Current interim CEO, Thomas Reisten, will continue to lead the company until Hillabrant starts his role, while also acting as chief financial officer.

Hillabrant will join Vantage from Tillman Infrastructure, where he is currently chief operating officer (COO).

Prior to this, Hillabrant also held senior positions at Ericsson, where he was latterly COO for Europe/North America running businesses across 16 countries. He was also a member of Ericsson Telecommunications GmbH’s Supervisory Board based in Germany and has previously been a regional vice president at T-Mobile USA.

"He [Hillabrant] is a veteran in the telecoms sector and brings considerable experience of the towers industry," said Dr. Rüdiger Grube, chairman of the supervisory board of Vantage Towers AG.

"Most recently, Christian has had an impressive track record at Tillman, where he led an operational and commercial strategy which accelerated tower roll-out and grew key customer relationships."

Hillabrant is tasked with driving Vantage's European digital transformation, with the company boasting around 83,000 sites across 10 countries in Europe.

In November of last year, Vodafone sold off some of its Vantage Towers unit, creating a new joint venture with KKR and Global Infrastructure Partners (GIP) in the process.

The deal valued the towers unit at €16.1 billion ($17.2bn), giving the operator €3.2 billion ($3.4bn) in minimum net cash proceeds, which the operator will use to pay down its debt.
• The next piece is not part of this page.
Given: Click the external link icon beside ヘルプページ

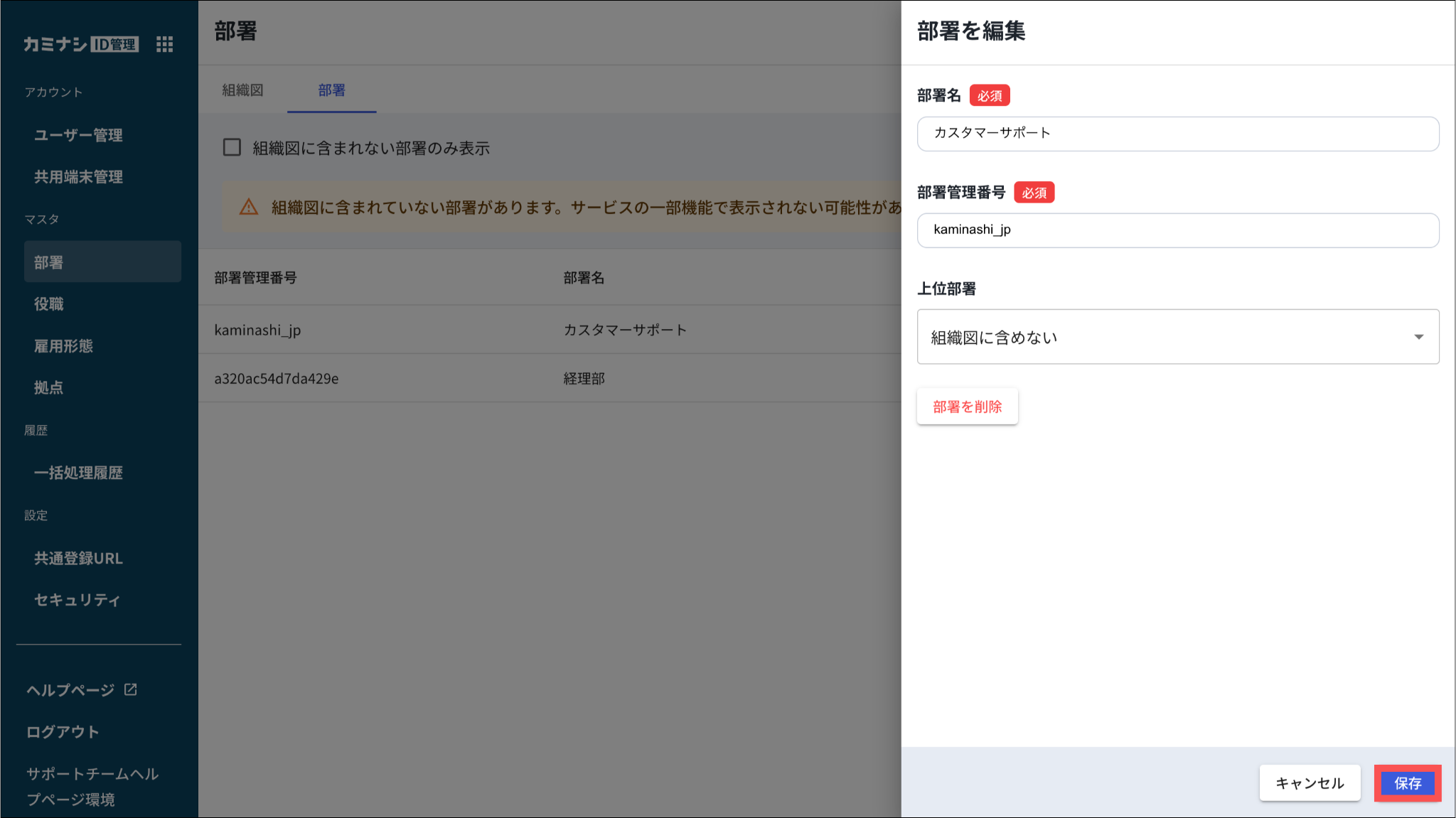Looking at the screenshot, I should [x=131, y=689].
The operator had been seeking to shift its towers unit for some time, with Vodafone's Vantage Towers unit floated on the Frankfurt stock market in 2021, at a time when then-CEO Nick Read pushed for a deal that would have seen Vantage and Deutsche Telekom's mast divisions merge. Deutsche instead opted for a deal with Brookfield & DigitalBridge, selling a 51 percent majority stake.